[[ Quoted passage, beginning ]]

Thrombolites - not just normal rocks
Port Mandurah reminded us of Fort Lauderdale in Florida, where Oliver once was involved in a project of building a futuristic steering control system for a luxury catamaran. Although the houses along the channels were less posh and less roomy than in Fort Lauderdale, Port Mandurah is still amazing, knowing that more than half of the properties are holiday only residencies.
Channels in Port Mandurah
A full week in Perth was about to follow. We wanted to escape the Easter traffic and at the same time get Kasbah serviced by professionals. Therefore we were very thankful that John opened his driveway — and in fact his house — to us and made our stay very special and enjoyable.
Greater Perth is very much a cyclist friendly city and puts a lot of money into cycle lanes and paths. We got the most out of this by cycling twice to Fremantle and once to the CBD. The geographical disposition of WA’s capital is quite spectacular and offers many beaches as well as the beautiful Kings Parks and some trendy neighbourhoods. Over Easter the Street Arts Festival was on in Fremantle and we were thrilled by the Cuban band El Son Entero which managed to „infect“ everyone with their rhythm — so much that the whole crowd was dancing and at one stage most musicians were replaced by people from the audience – and the sound was just as good!
We also did a tour in the Fremantle prison which was very worthwhile. Another part of recent history: last inmates left 1991. We most enjoyed the evenings with John and Julie on the veranda, but got also some culinary highlights in cafés and restaurants. Bivouac Café in Northbridge offers a
Wagyu Burger to die for and the Mary Street Bakery Café in Mt. Lawley serves a coconut rice which is so incredibly flavoursome and creative that I have to try to copy that into our camp kitchen repertoire….

[[ Quoted passage, end ]]
[[ Recorded information, beginning ]]

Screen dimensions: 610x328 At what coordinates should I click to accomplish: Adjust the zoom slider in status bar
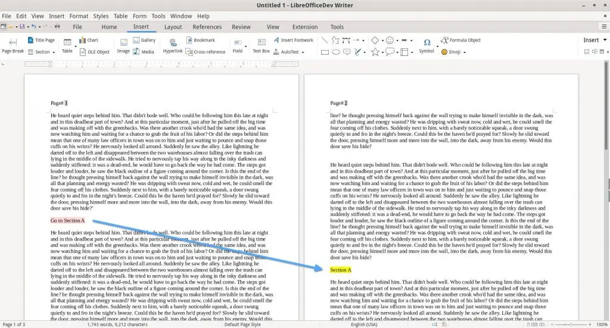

[[ Recorded information, end ]]

=== Complete the following ===
1. List every person the Perth travel account refers to by name.
2. Pick up the Perth travel account right after its last sentence and keep writing it.

=== Per-task outputs ===
1. Oliver, John, Julie

2.
View of Perth's CBD from Kings Park
Lighthouse in Fremantle
The cuban band el son entero
Entrance to tourist market in Fremantle – about the only attraction open on Good Friday
His majesty's theatre in Perth
Fremantle prison
We left Perth for New Norcia, Australia’s only monastic town, as they advertise it. The visit which included a 2 hour tour, the Art gallery and museum were all very worthwhile to spend a full day there.
Monastery New Norcia
Abbey church New Norcia
The Pinnacles meant to be the next stop and as our Hema map lead us the wrong way (we wanted to take back roads to Cervantes) we ended up at Numbung Station, which is a working farm and since 12 months an excellent camping spot. Brian, the farmer, drove us to the national-park boarder where we could climb his „own private“ sand dunes, explore impressive Pinnacles and even the sand boarding worked out well in the wet sand. It is so pleasant there, that we stayed two additional nights.
Nambung Station with camping
Spectacular sand dunes....
... and Pinnacles
Sandboarding is fun
On Sunday, Brian took us on a scenic flight
Since Easter Monday we have had rain every day. Fortunately most of the time during the night but these rainfalls were quite heavy at times. This makes the landscape very green, but we would still prefer sunshine. We are sure to find this up North!